*** Dataset records ***
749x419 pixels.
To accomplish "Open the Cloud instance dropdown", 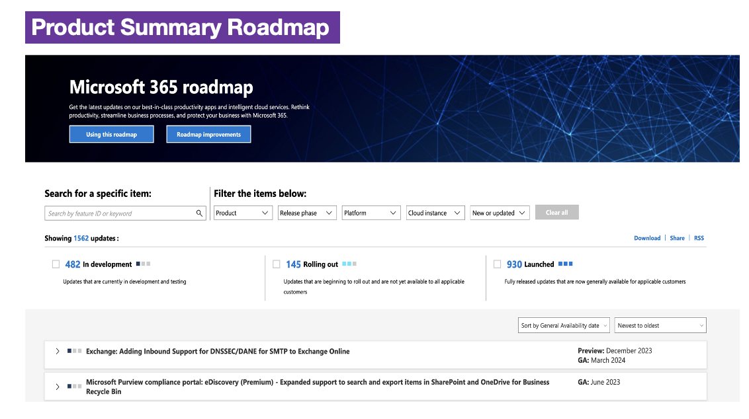I will click(x=435, y=213).
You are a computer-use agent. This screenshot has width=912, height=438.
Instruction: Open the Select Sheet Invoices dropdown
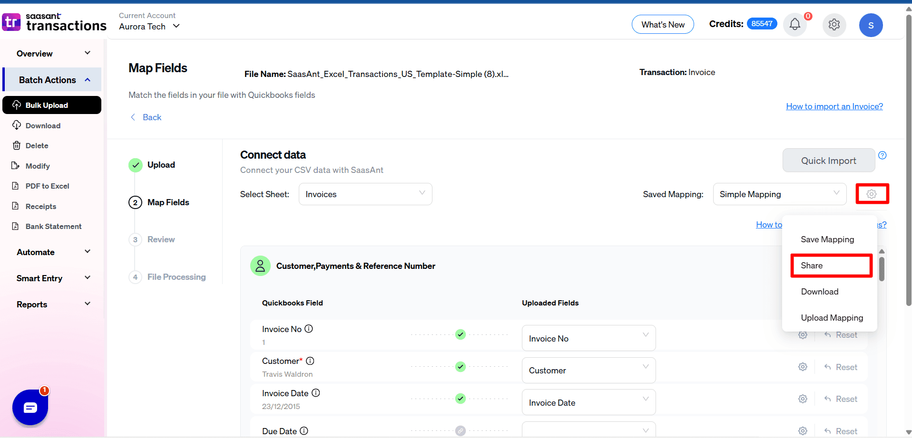pos(365,194)
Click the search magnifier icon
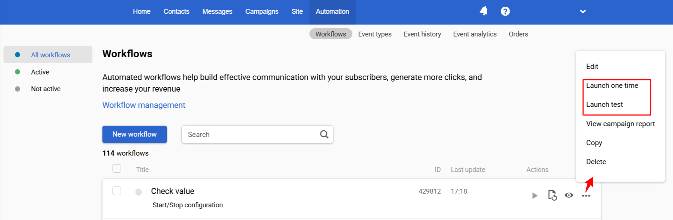 (x=324, y=134)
*** End of Dataset records ***
Instructions for the task:
From the line that contains "Instruction: Open the" to the final line of the entries, reproduce every line exactly, both ends included. Leave out all pictures.

Written response:
Instruction: Open the Select Sheet Invoices dropdown
pos(365,194)
Click the search magnifier icon
 (x=324, y=134)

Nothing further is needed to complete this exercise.